Music-Reviewer.com reviews Everyday Including

18 Nov Music-Reviewer.com reviews Everyday Including

Great new review from Music-Reviewer.com with lots of flattering comparisons to bands like Snow Patrol, The Psychedelic Furs, The Velvet Underground and Echo & The Bunnymen. Recommending us with an 8 out of 10, the reviewer concludes with this little gem, “if you were thinking of slitting your wrists on a rainy Saturday afternoon, slapping EVERYDAY INCLUDING into the player would drag you back from the precipice. Gently.

See it here…
Music-Reviewer.com

Thanks for reading!
-Nate

I’m not a huge fan of shoe-gaze music, but it certainly can have its moments. The Union Trade, a quartet from San Francisco, doesn’t quite fit comfortably into the genre, but the release of EVERYDAY INCLUDING, its first full length project, shows a nodding familiarity with the genre’s stronger points while paying attention to the elements that bands which work that particular minefield normally ignore.

Sure, the bonafides of the sub-genre are there, what with the vocals mixed way down and muddy into the swamp of sound, and the lead guitar riffs which are more sculpted than played, ala Edge or Tom Verlaine. But there’s attention paid to the basics, like songwriting, and dynamics, so that you don’t slap EVERYDAY including on the player and then wonder, sixty minutes later, what has been going on. Otherwise tracks like “Self Possession” and “Talk” would just kind of meld into each other. They don’t; somebody is paying attention here. “Accident Prone” sounds a bit like Snow Patrol and “For The Resilient,” I swear, sounds like it was, uh, influenced by “Imitation of Christ” by The Psychedelic Furs. The Velvet Underground-like “Strings Break,” the cinematic “Violent and Beautiful,” and the Echo & Bunnymen-like “Talk” keep the changes coming.

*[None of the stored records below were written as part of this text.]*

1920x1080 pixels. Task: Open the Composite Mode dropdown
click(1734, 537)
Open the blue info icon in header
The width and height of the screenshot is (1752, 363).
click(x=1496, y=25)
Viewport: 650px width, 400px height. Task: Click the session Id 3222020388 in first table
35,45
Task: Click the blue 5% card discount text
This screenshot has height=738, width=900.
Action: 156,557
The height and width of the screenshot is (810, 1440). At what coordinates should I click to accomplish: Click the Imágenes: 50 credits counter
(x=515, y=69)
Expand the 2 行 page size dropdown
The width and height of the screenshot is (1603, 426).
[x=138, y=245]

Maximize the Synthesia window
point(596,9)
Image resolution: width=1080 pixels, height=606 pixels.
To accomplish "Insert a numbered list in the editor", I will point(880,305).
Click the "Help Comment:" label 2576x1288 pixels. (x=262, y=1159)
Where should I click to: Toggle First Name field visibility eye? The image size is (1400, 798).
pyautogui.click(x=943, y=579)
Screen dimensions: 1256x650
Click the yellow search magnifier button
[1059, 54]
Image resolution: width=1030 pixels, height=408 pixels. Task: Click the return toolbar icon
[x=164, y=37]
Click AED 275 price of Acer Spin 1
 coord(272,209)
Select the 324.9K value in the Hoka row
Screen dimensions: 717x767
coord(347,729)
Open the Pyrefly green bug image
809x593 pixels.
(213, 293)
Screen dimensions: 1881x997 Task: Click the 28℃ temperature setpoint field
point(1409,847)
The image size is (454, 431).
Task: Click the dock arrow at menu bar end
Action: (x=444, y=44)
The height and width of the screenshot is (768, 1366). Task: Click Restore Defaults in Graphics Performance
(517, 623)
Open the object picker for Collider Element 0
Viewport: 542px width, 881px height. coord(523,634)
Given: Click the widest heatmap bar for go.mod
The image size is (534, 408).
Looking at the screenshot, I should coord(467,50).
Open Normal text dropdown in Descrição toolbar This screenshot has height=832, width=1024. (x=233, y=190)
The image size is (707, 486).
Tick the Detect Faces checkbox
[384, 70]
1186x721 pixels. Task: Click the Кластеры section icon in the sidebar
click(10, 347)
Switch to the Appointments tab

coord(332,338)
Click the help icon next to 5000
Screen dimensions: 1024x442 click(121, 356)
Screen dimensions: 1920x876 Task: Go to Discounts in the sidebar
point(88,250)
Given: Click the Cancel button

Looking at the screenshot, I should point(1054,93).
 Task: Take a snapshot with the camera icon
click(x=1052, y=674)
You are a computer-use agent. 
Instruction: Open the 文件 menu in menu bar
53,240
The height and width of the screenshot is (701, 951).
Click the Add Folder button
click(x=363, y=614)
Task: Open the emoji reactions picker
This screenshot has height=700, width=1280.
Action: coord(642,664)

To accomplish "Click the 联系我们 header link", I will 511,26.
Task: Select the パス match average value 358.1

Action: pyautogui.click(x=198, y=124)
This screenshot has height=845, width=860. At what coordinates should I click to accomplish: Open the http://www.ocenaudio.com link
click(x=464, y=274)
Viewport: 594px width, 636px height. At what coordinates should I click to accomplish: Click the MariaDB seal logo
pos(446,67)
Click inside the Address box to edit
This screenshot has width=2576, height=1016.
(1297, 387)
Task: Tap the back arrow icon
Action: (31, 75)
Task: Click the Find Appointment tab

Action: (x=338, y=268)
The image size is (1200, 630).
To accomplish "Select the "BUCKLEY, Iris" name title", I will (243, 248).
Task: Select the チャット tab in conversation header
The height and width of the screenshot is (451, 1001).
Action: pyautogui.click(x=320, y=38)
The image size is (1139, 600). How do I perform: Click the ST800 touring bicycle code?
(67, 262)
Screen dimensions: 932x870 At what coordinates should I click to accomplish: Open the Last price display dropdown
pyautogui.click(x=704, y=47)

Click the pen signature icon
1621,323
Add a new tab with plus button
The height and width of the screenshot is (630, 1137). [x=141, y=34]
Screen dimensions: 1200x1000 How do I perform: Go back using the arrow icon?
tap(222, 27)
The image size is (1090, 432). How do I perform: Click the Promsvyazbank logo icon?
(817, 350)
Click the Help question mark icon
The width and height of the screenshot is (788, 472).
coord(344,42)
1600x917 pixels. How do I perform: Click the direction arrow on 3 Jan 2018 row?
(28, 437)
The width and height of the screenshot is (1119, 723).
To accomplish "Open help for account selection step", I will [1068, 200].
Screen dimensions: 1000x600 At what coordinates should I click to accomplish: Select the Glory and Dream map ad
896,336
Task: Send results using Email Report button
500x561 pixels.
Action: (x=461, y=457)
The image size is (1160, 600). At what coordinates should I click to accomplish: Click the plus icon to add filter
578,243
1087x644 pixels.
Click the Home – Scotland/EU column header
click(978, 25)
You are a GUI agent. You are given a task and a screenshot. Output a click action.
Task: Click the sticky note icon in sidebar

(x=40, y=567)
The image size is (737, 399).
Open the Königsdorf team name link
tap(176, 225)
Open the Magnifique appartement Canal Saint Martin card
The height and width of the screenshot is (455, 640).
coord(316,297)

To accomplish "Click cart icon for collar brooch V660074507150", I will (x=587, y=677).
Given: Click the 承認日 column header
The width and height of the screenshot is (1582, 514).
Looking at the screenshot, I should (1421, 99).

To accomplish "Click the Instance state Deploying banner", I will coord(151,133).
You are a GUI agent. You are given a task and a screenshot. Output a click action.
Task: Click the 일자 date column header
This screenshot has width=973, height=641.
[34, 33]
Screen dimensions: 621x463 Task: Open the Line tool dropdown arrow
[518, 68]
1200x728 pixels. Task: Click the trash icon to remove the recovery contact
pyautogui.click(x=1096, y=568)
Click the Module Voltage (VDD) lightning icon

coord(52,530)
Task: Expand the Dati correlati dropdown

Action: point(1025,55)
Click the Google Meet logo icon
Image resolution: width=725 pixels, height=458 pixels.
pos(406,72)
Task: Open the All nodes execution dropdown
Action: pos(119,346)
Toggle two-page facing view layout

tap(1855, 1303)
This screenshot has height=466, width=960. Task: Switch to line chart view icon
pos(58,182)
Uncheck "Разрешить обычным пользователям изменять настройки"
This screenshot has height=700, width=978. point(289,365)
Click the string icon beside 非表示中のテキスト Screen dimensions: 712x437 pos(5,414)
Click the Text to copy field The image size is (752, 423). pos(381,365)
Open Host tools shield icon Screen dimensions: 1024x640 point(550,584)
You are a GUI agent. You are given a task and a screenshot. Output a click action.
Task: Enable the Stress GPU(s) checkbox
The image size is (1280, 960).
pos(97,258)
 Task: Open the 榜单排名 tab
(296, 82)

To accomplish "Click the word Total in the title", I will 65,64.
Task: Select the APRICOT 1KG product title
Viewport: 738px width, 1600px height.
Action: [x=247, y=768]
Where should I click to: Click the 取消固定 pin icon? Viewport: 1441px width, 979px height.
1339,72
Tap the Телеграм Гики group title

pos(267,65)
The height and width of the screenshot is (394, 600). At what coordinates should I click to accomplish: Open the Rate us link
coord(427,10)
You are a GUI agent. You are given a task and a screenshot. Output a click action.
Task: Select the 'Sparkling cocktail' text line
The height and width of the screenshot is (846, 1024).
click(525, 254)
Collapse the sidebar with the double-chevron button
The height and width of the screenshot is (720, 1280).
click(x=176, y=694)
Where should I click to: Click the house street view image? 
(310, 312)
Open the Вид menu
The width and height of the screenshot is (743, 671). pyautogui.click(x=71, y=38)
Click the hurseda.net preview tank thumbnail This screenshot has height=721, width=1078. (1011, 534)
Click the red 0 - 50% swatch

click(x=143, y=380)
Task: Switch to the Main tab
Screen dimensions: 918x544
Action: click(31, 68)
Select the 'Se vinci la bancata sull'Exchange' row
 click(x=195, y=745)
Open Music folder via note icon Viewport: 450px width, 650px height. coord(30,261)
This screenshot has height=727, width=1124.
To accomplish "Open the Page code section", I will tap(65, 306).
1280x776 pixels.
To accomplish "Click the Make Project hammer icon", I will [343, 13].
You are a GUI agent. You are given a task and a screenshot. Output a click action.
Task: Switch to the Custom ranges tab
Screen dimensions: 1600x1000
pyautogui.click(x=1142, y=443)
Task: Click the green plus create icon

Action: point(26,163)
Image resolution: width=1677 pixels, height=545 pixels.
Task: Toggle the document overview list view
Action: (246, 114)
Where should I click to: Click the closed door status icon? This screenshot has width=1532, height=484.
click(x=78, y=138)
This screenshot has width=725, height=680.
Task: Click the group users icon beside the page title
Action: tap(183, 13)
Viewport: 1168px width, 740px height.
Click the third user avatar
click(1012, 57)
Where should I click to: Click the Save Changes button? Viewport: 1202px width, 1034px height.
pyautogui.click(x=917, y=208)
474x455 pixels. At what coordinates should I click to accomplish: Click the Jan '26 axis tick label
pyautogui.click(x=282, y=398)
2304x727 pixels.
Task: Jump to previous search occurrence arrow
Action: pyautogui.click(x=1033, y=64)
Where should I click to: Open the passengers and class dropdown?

These guys do a lot with two guitars/vocals, bass, and drums. The strength is in their songwriting — nice work, guys — and attention to the finer details. And while the argument over burying the vocals and treating them like just another instrument, as opposed to putting them up front, has been going on since the Rolling Stones released AFTERMATH, burying them seems to work, however improbably, here. And if you were thinking of slitting your wrists on a rainy Saturday afternoon, slapping EVERYDAY INCLUDING into the player would drag you back from the precipice. Gently. Recommended.